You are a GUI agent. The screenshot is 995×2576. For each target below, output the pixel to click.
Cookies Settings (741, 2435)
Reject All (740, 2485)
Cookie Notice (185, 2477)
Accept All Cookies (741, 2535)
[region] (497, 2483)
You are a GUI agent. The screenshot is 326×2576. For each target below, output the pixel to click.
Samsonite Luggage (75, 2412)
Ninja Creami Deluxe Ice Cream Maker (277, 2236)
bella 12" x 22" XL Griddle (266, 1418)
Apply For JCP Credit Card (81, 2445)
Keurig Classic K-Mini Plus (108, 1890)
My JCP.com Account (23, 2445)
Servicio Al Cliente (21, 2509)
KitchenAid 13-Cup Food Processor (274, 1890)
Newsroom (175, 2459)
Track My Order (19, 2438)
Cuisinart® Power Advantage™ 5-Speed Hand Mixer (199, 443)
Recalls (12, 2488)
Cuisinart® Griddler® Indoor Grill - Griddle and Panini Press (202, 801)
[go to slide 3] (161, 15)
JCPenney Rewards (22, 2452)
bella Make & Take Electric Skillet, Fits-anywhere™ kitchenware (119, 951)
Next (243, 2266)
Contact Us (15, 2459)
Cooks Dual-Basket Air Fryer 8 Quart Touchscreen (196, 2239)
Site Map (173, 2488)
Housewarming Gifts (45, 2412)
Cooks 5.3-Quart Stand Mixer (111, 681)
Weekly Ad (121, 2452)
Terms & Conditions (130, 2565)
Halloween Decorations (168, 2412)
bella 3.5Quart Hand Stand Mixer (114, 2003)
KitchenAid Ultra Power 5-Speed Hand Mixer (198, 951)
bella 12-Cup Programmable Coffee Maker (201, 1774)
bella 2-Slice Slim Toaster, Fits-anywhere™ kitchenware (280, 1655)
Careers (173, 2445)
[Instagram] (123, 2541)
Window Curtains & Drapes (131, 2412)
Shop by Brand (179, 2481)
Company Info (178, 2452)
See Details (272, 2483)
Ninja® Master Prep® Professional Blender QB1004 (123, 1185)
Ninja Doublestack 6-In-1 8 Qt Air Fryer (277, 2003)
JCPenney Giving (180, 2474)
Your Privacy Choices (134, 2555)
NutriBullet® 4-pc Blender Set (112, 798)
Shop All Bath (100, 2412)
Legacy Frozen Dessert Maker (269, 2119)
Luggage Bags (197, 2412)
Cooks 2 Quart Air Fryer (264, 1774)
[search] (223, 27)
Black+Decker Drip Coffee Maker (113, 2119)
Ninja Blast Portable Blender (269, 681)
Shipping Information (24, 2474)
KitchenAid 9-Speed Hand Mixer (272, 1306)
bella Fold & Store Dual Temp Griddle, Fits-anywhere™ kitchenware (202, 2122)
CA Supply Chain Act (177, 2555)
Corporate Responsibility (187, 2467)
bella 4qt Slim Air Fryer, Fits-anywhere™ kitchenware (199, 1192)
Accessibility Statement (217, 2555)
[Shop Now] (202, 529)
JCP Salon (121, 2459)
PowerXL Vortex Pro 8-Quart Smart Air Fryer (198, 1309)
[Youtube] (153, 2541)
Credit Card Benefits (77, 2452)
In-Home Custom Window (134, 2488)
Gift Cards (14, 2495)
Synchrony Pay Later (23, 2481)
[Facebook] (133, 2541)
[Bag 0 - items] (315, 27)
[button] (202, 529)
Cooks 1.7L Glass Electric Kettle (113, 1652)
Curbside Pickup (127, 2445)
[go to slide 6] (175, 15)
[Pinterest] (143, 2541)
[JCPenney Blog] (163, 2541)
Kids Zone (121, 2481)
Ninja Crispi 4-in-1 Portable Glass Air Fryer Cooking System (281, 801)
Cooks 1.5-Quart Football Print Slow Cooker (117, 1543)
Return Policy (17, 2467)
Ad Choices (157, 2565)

----------

▸ **WHAT YOU HAVE TO DO**
Make an exact copy of every record in the listing.

▸ **EXERCISE SOLUTION**
You are a GUI agent. The screenshot is 995×2576. For each target below, output the pixel to click.
Cookies Settings (741, 2435)
Reject All (740, 2485)
Cookie Notice (185, 2477)
Accept All Cookies (741, 2535)
[region] (497, 2483)
You are a GUI agent. The screenshot is 326×2576. For each target below, output the pixel to click.
Samsonite Luggage (75, 2412)
Ninja Creami Deluxe Ice Cream Maker (277, 2236)
bella 12" x 22" XL Griddle (266, 1418)
Apply For JCP Credit Card (81, 2445)
Keurig Classic K-Mini Plus (108, 1890)
My JCP.com Account (23, 2445)
Servicio Al Cliente (21, 2509)
KitchenAid 13-Cup Food Processor (274, 1890)
Newsroom (175, 2459)
Track My Order (19, 2438)
Cuisinart® Power Advantage™ 5-Speed Hand Mixer (199, 443)
Recalls (12, 2488)
Cuisinart® Griddler® Indoor Grill - Griddle and Panini Press (202, 801)
[go to slide 3] (161, 15)
JCPenney Rewards (22, 2452)
bella Make & Take Electric Skillet, Fits-anywhere™ kitchenware (119, 951)
Next (243, 2266)
Contact Us (15, 2459)
Cooks Dual-Basket Air Fryer 8 Quart Touchscreen (196, 2239)
Site Map (173, 2488)
Housewarming Gifts (45, 2412)
Cooks 5.3-Quart Stand Mixer (111, 681)
Weekly Ad (121, 2452)
Terms & Conditions (130, 2565)
Halloween Decorations (168, 2412)
bella 3.5Quart Hand Stand Mixer (114, 2003)
KitchenAid Ultra Power 5-Speed Hand Mixer (198, 951)
bella 12-Cup Programmable Coffee Maker (201, 1774)
bella 2-Slice Slim Toaster, Fits-anywhere™ kitchenware (280, 1655)
Careers (173, 2445)
[Instagram] (123, 2541)
Window Curtains & Drapes (131, 2412)
Shop by Brand (179, 2481)
Company Info (178, 2452)
See Details (272, 2483)
Ninja® Master Prep® Professional Blender QB1004 (123, 1185)
Ninja Doublestack 6-In-1 8 Qt Air Fryer (277, 2003)
JCPenney Giving (180, 2474)
Your Privacy Choices (134, 2555)
NutriBullet® 4-pc Blender Set (112, 798)
Shop All Bath (100, 2412)
Legacy Frozen Dessert Maker (269, 2119)
Luggage Bags (197, 2412)
Cooks 2 Quart Air Fryer (264, 1774)
[search] (223, 27)
Black+Decker Drip Coffee Maker (113, 2119)
Ninja Blast Portable Blender (269, 681)
Shipping Information (24, 2474)
KitchenAid 9-Speed Hand Mixer (272, 1306)
bella Fold & Store Dual Temp Griddle, Fits-anywhere™ kitchenware (202, 2122)
CA Supply Chain Act (177, 2555)
Corporate Responsibility (187, 2467)
bella 4qt Slim Air Fryer, Fits-anywhere™ kitchenware (199, 1192)
Accessibility Statement (217, 2555)
[Shop Now] (202, 529)
JCP Salon (121, 2459)
PowerXL Vortex Pro 8-Quart Smart Air Fryer (198, 1309)
[Youtube] (153, 2541)
Credit Card Benefits (77, 2452)
In-Home Custom Window (134, 2488)
Gift Cards (14, 2495)
Synchrony Pay Later (23, 2481)
[Facebook] (133, 2541)
[Bag 0 - items] (315, 27)
[button] (202, 529)
Cooks 1.7L Glass Electric Kettle (113, 1652)
Curbside Pickup (127, 2445)
[go to slide 6] (175, 15)
[Pinterest] (143, 2541)
[JCPenney Blog] (163, 2541)
Kids Zone (121, 2481)
Ninja Crispi 4-in-1 Portable Glass Air Fryer Cooking System (281, 801)
Cooks 1.5-Quart Football Print Slow Cooker (117, 1543)
Return Policy (17, 2467)
Ad Choices (157, 2565)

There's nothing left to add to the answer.